[[ Input records, beginning ]]

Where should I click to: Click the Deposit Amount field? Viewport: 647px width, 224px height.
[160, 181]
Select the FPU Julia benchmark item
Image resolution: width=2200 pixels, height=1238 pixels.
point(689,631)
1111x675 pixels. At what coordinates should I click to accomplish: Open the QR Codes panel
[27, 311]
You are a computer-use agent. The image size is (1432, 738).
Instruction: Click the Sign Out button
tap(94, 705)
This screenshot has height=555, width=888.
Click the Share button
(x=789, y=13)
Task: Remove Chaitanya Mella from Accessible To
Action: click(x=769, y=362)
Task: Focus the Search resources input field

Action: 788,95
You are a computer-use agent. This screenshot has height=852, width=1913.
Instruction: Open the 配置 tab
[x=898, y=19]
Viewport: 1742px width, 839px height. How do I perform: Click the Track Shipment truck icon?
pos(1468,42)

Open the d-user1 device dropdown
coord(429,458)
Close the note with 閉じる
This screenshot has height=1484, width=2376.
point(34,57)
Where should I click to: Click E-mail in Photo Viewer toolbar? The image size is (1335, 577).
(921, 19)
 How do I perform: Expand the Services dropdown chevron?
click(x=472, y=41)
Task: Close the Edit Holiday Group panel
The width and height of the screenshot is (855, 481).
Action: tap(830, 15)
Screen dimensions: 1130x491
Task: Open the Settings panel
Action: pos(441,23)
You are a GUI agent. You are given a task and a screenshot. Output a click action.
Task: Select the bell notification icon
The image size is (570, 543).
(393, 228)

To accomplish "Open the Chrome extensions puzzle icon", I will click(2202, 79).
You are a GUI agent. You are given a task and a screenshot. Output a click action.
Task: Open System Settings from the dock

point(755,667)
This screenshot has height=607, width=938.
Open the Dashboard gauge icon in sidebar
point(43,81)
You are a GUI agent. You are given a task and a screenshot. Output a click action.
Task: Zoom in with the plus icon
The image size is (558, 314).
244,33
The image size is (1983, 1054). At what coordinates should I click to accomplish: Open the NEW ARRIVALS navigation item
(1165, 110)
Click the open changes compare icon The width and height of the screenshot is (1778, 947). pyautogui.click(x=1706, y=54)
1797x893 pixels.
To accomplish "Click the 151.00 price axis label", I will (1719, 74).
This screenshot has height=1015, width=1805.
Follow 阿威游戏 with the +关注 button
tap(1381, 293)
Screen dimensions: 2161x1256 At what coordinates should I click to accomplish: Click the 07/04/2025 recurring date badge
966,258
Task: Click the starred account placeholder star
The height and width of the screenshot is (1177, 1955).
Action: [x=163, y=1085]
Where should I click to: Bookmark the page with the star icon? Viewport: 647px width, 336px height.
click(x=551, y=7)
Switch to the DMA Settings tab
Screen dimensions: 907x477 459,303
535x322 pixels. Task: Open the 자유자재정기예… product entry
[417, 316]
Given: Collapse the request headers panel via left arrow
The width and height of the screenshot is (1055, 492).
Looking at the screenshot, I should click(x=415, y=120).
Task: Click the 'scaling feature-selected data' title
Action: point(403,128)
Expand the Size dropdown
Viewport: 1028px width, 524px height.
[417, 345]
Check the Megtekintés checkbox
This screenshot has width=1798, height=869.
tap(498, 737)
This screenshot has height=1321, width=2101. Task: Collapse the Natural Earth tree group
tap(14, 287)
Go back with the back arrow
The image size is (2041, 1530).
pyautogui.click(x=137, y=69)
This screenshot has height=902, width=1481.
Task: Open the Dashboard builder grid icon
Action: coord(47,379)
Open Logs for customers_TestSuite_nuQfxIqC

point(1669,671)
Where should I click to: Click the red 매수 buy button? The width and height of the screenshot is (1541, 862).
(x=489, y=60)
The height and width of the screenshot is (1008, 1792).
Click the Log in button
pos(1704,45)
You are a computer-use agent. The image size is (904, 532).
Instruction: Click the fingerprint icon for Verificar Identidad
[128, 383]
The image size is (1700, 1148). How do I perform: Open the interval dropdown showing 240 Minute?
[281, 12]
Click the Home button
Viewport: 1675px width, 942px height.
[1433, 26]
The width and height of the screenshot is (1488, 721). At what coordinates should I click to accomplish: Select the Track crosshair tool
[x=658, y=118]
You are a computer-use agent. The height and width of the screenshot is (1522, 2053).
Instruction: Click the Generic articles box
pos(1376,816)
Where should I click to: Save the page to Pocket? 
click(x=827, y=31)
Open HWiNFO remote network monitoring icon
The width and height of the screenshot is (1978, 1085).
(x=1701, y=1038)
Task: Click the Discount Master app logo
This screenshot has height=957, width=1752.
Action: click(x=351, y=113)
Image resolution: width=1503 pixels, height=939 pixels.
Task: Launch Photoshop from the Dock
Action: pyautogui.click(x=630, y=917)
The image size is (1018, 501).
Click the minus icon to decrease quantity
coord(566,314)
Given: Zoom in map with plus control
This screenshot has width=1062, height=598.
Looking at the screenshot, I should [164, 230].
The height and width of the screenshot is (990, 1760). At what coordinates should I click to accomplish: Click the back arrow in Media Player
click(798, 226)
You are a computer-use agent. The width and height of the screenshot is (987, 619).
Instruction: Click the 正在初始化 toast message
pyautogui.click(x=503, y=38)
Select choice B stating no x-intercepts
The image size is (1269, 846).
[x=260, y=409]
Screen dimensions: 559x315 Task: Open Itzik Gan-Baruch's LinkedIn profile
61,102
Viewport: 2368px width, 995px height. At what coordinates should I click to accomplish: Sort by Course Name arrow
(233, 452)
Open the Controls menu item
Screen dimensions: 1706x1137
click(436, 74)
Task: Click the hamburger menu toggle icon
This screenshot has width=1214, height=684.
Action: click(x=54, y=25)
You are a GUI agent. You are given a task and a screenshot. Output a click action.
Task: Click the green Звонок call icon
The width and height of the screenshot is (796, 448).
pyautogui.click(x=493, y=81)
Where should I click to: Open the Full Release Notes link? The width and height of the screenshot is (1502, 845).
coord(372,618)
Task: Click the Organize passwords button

[[ Input records, end ]]

Return each line of the records above exactly as it reads.

Where should I click to: Click the Deposit Amount field? Viewport: 647px width, 224px height.
[160, 181]
Select the FPU Julia benchmark item
Image resolution: width=2200 pixels, height=1238 pixels.
point(689,631)
1111x675 pixels. At what coordinates should I click to accomplish: Open the QR Codes panel
[27, 311]
You are a computer-use agent. The image size is (1432, 738).
Instruction: Click the Sign Out button
tap(94, 705)
This screenshot has height=555, width=888.
Click the Share button
(x=789, y=13)
Task: Remove Chaitanya Mella from Accessible To
Action: click(x=769, y=362)
Task: Focus the Search resources input field

Action: 788,95
You are a computer-use agent. This screenshot has height=852, width=1913.
Instruction: Open the 配置 tab
[x=898, y=19]
Viewport: 1742px width, 839px height. How do I perform: Click the Track Shipment truck icon?
pos(1468,42)

Open the d-user1 device dropdown
coord(429,458)
Close the note with 閉じる
This screenshot has height=1484, width=2376.
point(34,57)
Where should I click to: Click E-mail in Photo Viewer toolbar? The image size is (1335, 577).
(921, 19)
 How do I perform: Expand the Services dropdown chevron?
click(x=472, y=41)
Task: Close the Edit Holiday Group panel
The width and height of the screenshot is (855, 481).
Action: tap(830, 15)
Screen dimensions: 1130x491
Task: Open the Settings panel
Action: pos(441,23)
You are a GUI agent. You are given a task and a screenshot. Output a click action.
Task: Select the bell notification icon
The image size is (570, 543).
(393, 228)

To accomplish "Open the Chrome extensions puzzle icon", I will click(2202, 79).
You are a GUI agent. You are given a task and a screenshot. Output a click action.
Task: Open System Settings from the dock

point(755,667)
This screenshot has height=607, width=938.
Open the Dashboard gauge icon in sidebar
point(43,81)
You are a GUI agent. You are given a task and a screenshot. Output a click action.
Task: Zoom in with the plus icon
The image size is (558, 314).
244,33
The image size is (1983, 1054). At what coordinates should I click to accomplish: Open the NEW ARRIVALS navigation item
(1165, 110)
Click the open changes compare icon The width and height of the screenshot is (1778, 947). pyautogui.click(x=1706, y=54)
1797x893 pixels.
To accomplish "Click the 151.00 price axis label", I will (1719, 74).
This screenshot has height=1015, width=1805.
Follow 阿威游戏 with the +关注 button
tap(1381, 293)
Screen dimensions: 2161x1256 At what coordinates should I click to accomplish: Click the 07/04/2025 recurring date badge
966,258
Task: Click the starred account placeholder star
The height and width of the screenshot is (1177, 1955).
Action: [x=163, y=1085]
Where should I click to: Bookmark the page with the star icon? Viewport: 647px width, 336px height.
click(x=551, y=7)
Switch to the DMA Settings tab
Screen dimensions: 907x477 459,303
535x322 pixels. Task: Open the 자유자재정기예… product entry
[417, 316]
Given: Collapse the request headers panel via left arrow
The width and height of the screenshot is (1055, 492).
Looking at the screenshot, I should click(x=415, y=120).
Task: Click the 'scaling feature-selected data' title
Action: point(403,128)
Expand the Size dropdown
Viewport: 1028px width, 524px height.
[417, 345]
Check the Megtekintés checkbox
This screenshot has width=1798, height=869.
tap(498, 737)
This screenshot has height=1321, width=2101. Task: Collapse the Natural Earth tree group
tap(14, 287)
Go back with the back arrow
The image size is (2041, 1530).
pyautogui.click(x=137, y=69)
This screenshot has height=902, width=1481.
Task: Open the Dashboard builder grid icon
Action: coord(47,379)
Open Logs for customers_TestSuite_nuQfxIqC

point(1669,671)
Where should I click to: Click the red 매수 buy button? The width and height of the screenshot is (1541, 862).
(x=489, y=60)
The height and width of the screenshot is (1008, 1792).
Click the Log in button
pos(1704,45)
You are a computer-use agent. The image size is (904, 532).
Instruction: Click the fingerprint icon for Verificar Identidad
[128, 383]
The image size is (1700, 1148). How do I perform: Open the interval dropdown showing 240 Minute?
[281, 12]
Click the Home button
Viewport: 1675px width, 942px height.
[1433, 26]
The width and height of the screenshot is (1488, 721). At what coordinates should I click to accomplish: Select the Track crosshair tool
[x=658, y=118]
You are a computer-use agent. The height and width of the screenshot is (1522, 2053).
Instruction: Click the Generic articles box
pos(1376,816)
Where should I click to: Save the page to Pocket? 
click(x=827, y=31)
Open HWiNFO remote network monitoring icon
The width and height of the screenshot is (1978, 1085).
(x=1701, y=1038)
Task: Click the Discount Master app logo
This screenshot has height=957, width=1752.
Action: click(x=351, y=113)
Image resolution: width=1503 pixels, height=939 pixels.
Task: Launch Photoshop from the Dock
Action: pyautogui.click(x=630, y=917)
The image size is (1018, 501).
Click the minus icon to decrease quantity
coord(566,314)
Given: Zoom in map with plus control
This screenshot has width=1062, height=598.
Looking at the screenshot, I should [164, 230].
The height and width of the screenshot is (990, 1760). At what coordinates should I click to accomplish: Click the back arrow in Media Player
click(798, 226)
You are a computer-use agent. The width and height of the screenshot is (987, 619).
Instruction: Click the 正在初始化 toast message
pyautogui.click(x=503, y=38)
Select choice B stating no x-intercepts
The image size is (1269, 846).
[x=260, y=409]
Screen dimensions: 559x315 Task: Open Itzik Gan-Baruch's LinkedIn profile
61,102
Viewport: 2368px width, 995px height. At what coordinates should I click to accomplish: Sort by Course Name arrow
(233, 452)
Open the Controls menu item
Screen dimensions: 1706x1137
click(436, 74)
Task: Click the hamburger menu toggle icon
This screenshot has width=1214, height=684.
Action: click(x=54, y=25)
You are a GUI agent. You are given a task and a screenshot. Output a click action.
Task: Click the green Звонок call icon
The width and height of the screenshot is (796, 448).
pyautogui.click(x=493, y=81)
Where should I click to: Open the Full Release Notes link? The width and height of the screenshot is (1502, 845).
coord(372,618)
Task: Click the Organize passwords button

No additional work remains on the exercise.